In the forum thread about the 1:72 Buck Rogers Thunderfighter kit, who cast the kit?
━━━━━ Text shown
# Buck Rogers Thunderfighter in 1:72



## abu625 (Jul 4, 2002)

Just released: The Earth Directorate Thunderfighter from NBC's "Buck Rogers in the 25th Century" (1979-81) in glorious 1:72. 

http://fantastic-plastic.com/Thunderfighter Catalog Page.htm 

Here are the stats: 

CAD pattern by Chris Corke 
Surface detailing by Vince Hoffman 
Cast by BLAP! Models 
Decals by JBOT 
Length: 8 inches 
Pieces: 26 
Clear Resin Canopies 
Landing Gear 
Pilot Figures NOT included 

Price: $75.00 plus shipping. (Shipping begins after Labor Day weekend.) 

Thanks for looking!


----------



## StarshipClass (Aug 13, 2003)

I like the background info: the name "viper" makes perfect sense for _this _ship.


----------



## Gemini1999 (Sep 25, 2008)

PerfesserCoffee said:


> I like the background info: the name "viper" makes perfect sense for _this _ship.


Yes, it was a nice McQuarrie concept for the original 1978 Colonial Viper. I wonder why they changed their minds? I've always loved this fighter design ever since I first saw it in the BR film in the theater. I built one of them back when Monogram first released the kit, but it met a horrible end because I hung it from the ceiling and the monofilament line I used came loose.

The Monogram kits are nice for the most part, but they're hard to come by. There was a repop from Japan (Tskuda, or something like that), but they were ridiculously priced. Although this new release is in a smaller scale, it looks nicely detailed and I'll be having one of these as soon as they're available. I've been wanting one for a long time.

Bryan


----------



## kdaracal (Jan 24, 2009)

I like it. But I remember the special effects shots of that ship were not as good or realistic as, say, BSG. It's as if the budget was just not there.


----------



## MightyMax (Jan 21, 2000)

Yeah I heard it was originally a BSG ship. Funny how no one ever said it looks like this...

http://www.car-nection.com/yann/dbas_txt/Drm_cycl.htm

Heavy influence I think...

Max Bryant


----------



## StarshipClass (Aug 13, 2003)

kdaracal said:


> I like it. But I remember the special effects shots of that ship were not as good or realistic as, say, BSG. It's as if the budget was just not there.


The second season had some good effects shots. I remember being very impressed by some atmospheric shots they did which were far superior to what I'd seen before in sci-fi TV or movies. Most of the time, they go from outer space to landing on the planet and skip all the in-between stuff.


----------



## edward 2 (Oct 6, 2010)
━━━━━━━━━━
━━━━━ Extracted data
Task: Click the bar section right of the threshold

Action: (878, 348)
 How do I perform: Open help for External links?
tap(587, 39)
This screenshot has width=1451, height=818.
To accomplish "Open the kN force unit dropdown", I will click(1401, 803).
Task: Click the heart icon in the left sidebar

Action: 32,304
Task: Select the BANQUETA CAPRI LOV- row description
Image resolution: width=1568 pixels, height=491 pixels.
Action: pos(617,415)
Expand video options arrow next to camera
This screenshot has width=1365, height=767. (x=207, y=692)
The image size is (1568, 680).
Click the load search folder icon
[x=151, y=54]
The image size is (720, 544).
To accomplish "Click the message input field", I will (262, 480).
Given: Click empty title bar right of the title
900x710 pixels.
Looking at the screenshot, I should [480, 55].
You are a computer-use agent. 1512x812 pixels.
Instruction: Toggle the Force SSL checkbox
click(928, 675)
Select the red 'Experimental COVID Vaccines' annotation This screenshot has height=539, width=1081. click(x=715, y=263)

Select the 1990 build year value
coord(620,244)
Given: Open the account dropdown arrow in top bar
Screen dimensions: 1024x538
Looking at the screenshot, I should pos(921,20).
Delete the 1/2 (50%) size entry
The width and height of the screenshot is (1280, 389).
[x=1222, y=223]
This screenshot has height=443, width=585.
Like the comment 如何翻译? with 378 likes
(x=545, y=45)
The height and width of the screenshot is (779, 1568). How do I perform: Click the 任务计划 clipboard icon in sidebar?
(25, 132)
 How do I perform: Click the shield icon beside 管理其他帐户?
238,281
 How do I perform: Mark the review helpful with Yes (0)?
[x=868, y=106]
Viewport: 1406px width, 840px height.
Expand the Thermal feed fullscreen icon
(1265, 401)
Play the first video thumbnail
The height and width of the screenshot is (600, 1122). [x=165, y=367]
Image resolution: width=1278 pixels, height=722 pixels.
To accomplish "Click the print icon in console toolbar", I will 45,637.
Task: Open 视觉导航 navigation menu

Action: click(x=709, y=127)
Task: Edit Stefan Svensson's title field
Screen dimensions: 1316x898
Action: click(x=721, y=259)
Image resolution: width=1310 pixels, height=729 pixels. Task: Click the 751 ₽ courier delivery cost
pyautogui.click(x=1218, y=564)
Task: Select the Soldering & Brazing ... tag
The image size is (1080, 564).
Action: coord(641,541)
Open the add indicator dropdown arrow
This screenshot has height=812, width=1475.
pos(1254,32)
━━━━━━━━━━
### Response to this exercise
BLAP! Models